** START OF SELECTED PASSAGE **
Rebecca Maskos by Riva Lehrer


Uncommon Strength and Presence


            Portraits represent important people, introducing them to the public as people of worth. Portrait viewers often feel as though they are connecting with an immortalized human in a personal way, as though the viewer is being exposed to the subject in the manner that person wanted to be remembered. The viewer might assume that what is distinct about the portrait demonstrates a part of the subject that you would not notice immediately when meeting them. Working in 2-D, artists must present a personality -- a unique individual -- in a way that makes them stand out from other art as well as other people. The artist must say -- not only is this person worth looking at, but there is something special about them that I want to show you, mainly, a notable personality. When discussing personality, one must recognize that this word has many meanings, referring to a famous person -- especially relevant to discourse on portraiture, describing what makes a person unique, and in an archaic sense -- what makes a person different from a thing or an animal.

            In creating portraits of people with disabilities, artists face a slew of challenges. The disabled are frequently depicted in popular media as objects of pity or as people who are disadvantaged and expected to “overcome” their disability. Faced with this standard, an artist must first humanize the disabled person in a way that validates them as a person outside of these characterizations. Occasionally, an artist manages to also explain the person’s identity in this depiction -- not only proving their human-ness, but also elucidating what is unique about them. These thoughtful characterizations of disabled people are necessary for the eventual inclusion of the disabled into society. Without having their physical nature depicted as something normal and worth looking at for artistic and not spectacle-making purposes, the disabled will continue to be othered and marginalized. Without these productive portrayals, the disabled are left perceived as without personalities and without humanity, no different from a thing or an animal.
** END OF SELECTED PASSAGE **
> DIRECTION 1:
Using the essay on portraits of people with disabilities, explain in one to three sentences why thoughtful characterizations of disabled people are necessary.
The listing has no connection to the essay on portraits of people with disabilities.
** START OF EXTRACTED RECORDS **
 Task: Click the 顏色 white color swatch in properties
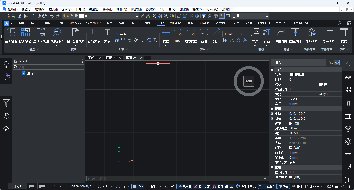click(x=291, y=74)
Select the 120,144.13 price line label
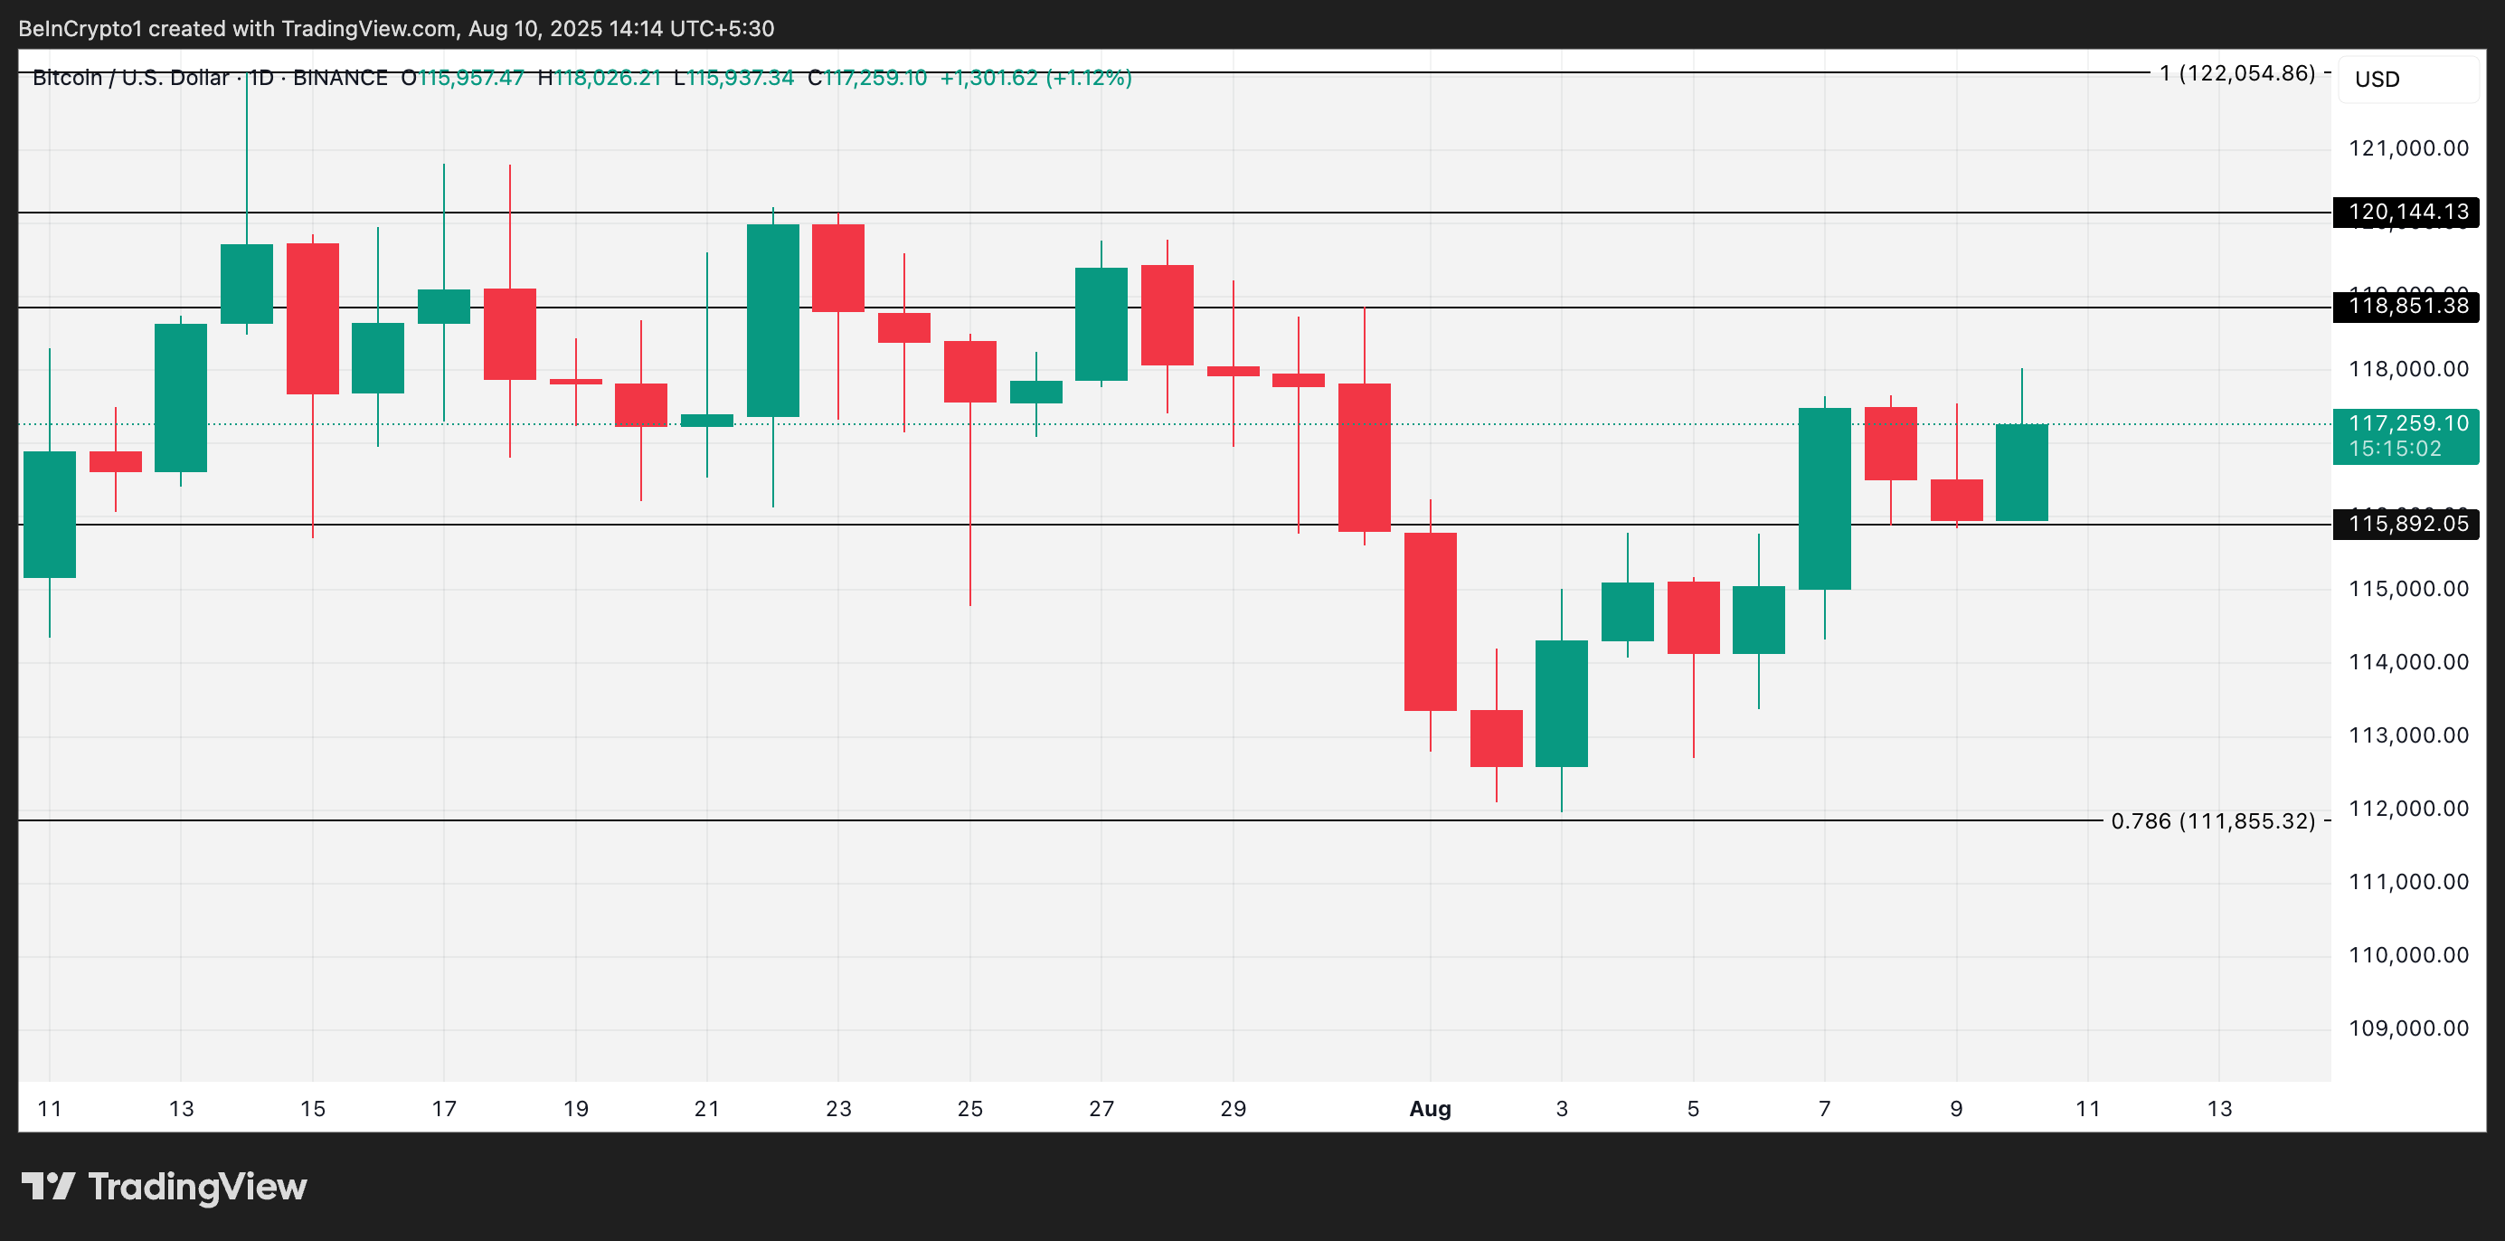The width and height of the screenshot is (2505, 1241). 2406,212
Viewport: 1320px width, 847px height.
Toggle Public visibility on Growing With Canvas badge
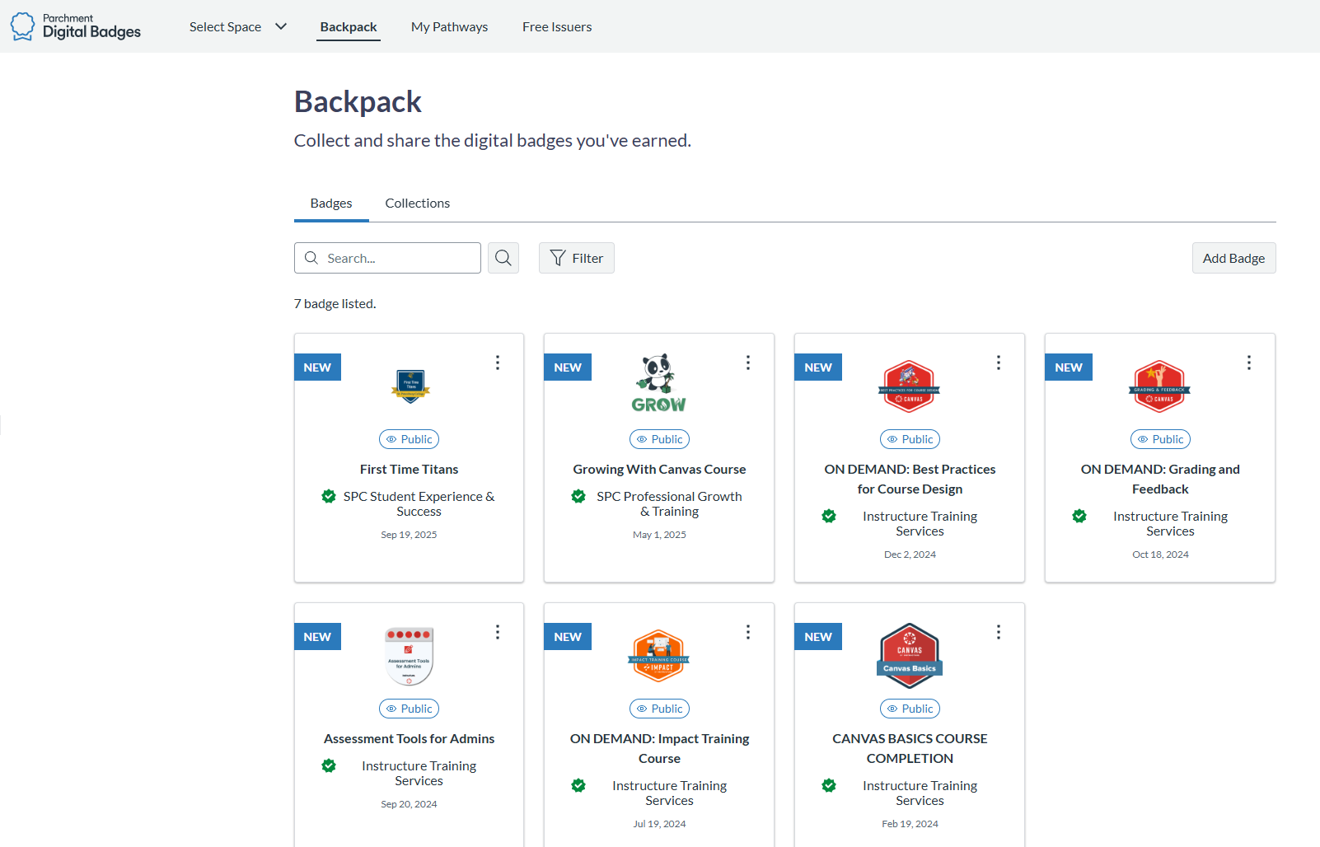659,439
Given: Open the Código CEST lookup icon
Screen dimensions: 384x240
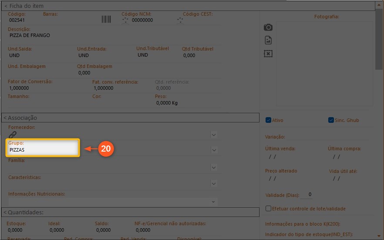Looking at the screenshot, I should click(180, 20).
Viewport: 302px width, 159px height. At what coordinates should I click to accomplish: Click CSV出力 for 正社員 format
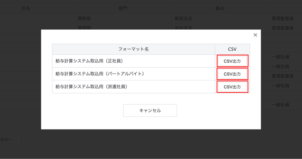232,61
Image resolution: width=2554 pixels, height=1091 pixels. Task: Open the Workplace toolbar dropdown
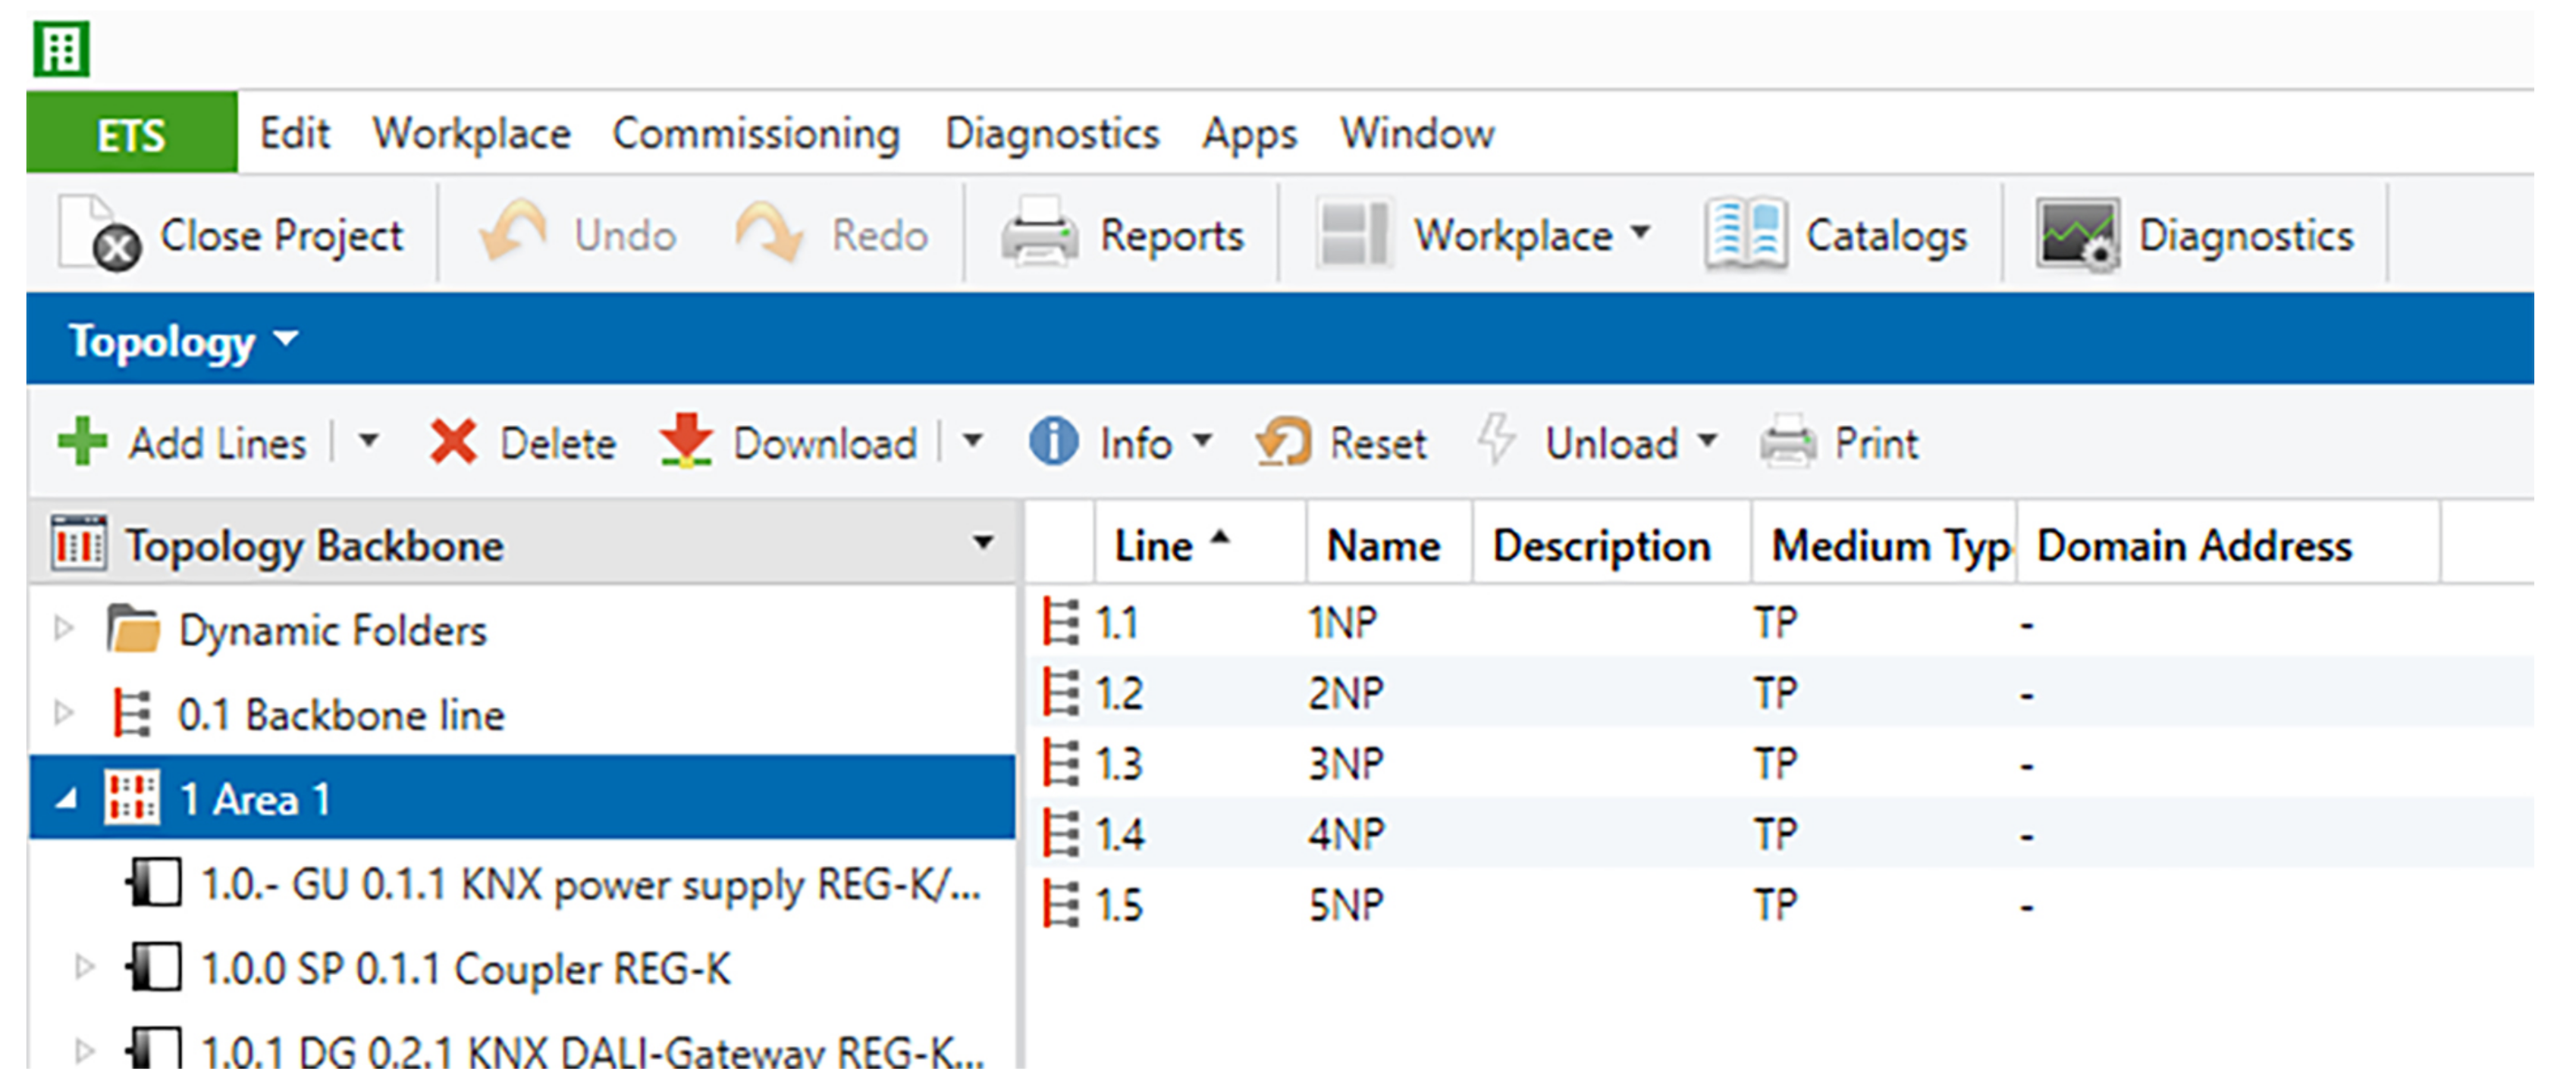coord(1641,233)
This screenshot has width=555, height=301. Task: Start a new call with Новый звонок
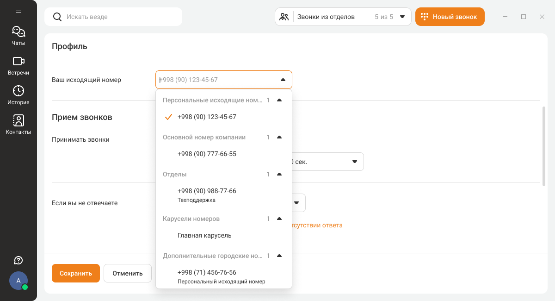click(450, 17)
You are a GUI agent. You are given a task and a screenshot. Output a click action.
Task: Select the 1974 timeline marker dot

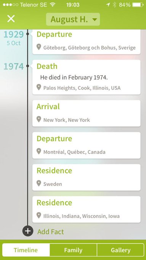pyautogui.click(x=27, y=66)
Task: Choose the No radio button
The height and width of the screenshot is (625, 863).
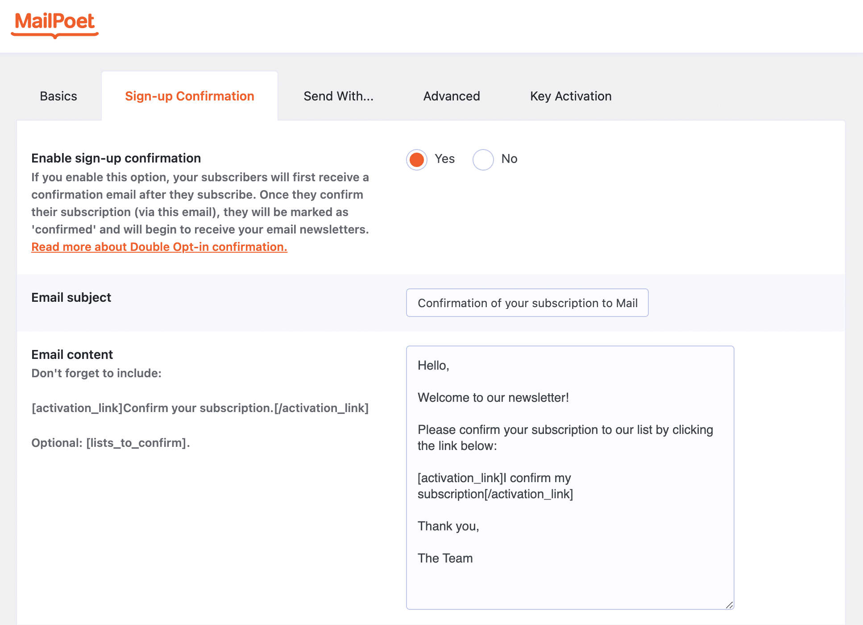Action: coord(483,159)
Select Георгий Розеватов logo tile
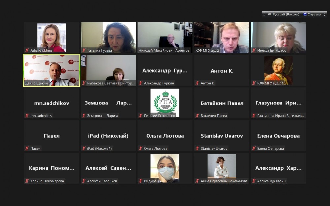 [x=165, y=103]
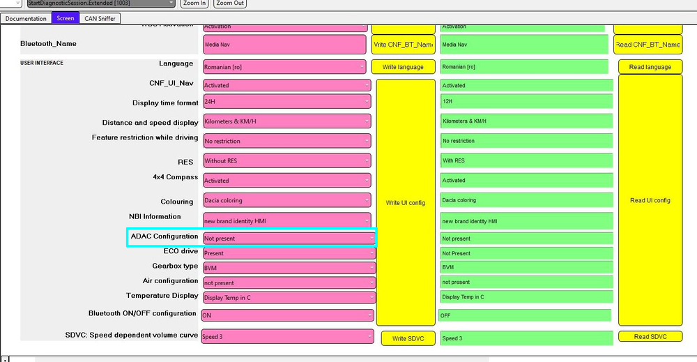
** END OF EXTRACTED RECORDS **
> DIRECTION 2:
Please rewrite everything in the listing from its first line down to the line containing "click(450, 17)", replacing "Viewport" with "Window size" and leaving all else unchanged. Omit the pictures.

> PROBLEM SOLUTION 1:
They are needed for the eventual inclusion of disabled people into society. Unless their physical nature is shown as normal and worth looking at for artistic rather than spectacle-making purposes, disabled people will continue to be othered and marginalized, perceived as lacking personality and humanity, no different from a thing or an animal.

> PROBLEM SOLUTION 2:
 Task: Click the 顏色 white color swatch in properties
click(x=291, y=74)
Select the 120,144.13 price line label
The width and height of the screenshot is (2505, 1241). 2406,212
Window size: 1320px width, 847px height.
Toggle Public visibility on Growing With Canvas badge
659,439
Given: Open the Código CEST lookup icon
Screen dimensions: 384x240
Looking at the screenshot, I should click(180, 20).
Window size: 302px width, 159px height. At what coordinates should I click to accomplish: Click CSV出力 for 正社員 format
232,61
Image resolution: width=2554 pixels, height=1091 pixels. Task: Open the Workplace toolbar dropdown
coord(1641,233)
This screenshot has width=555, height=301. Task: Start a new call with Новый звонок
click(450, 17)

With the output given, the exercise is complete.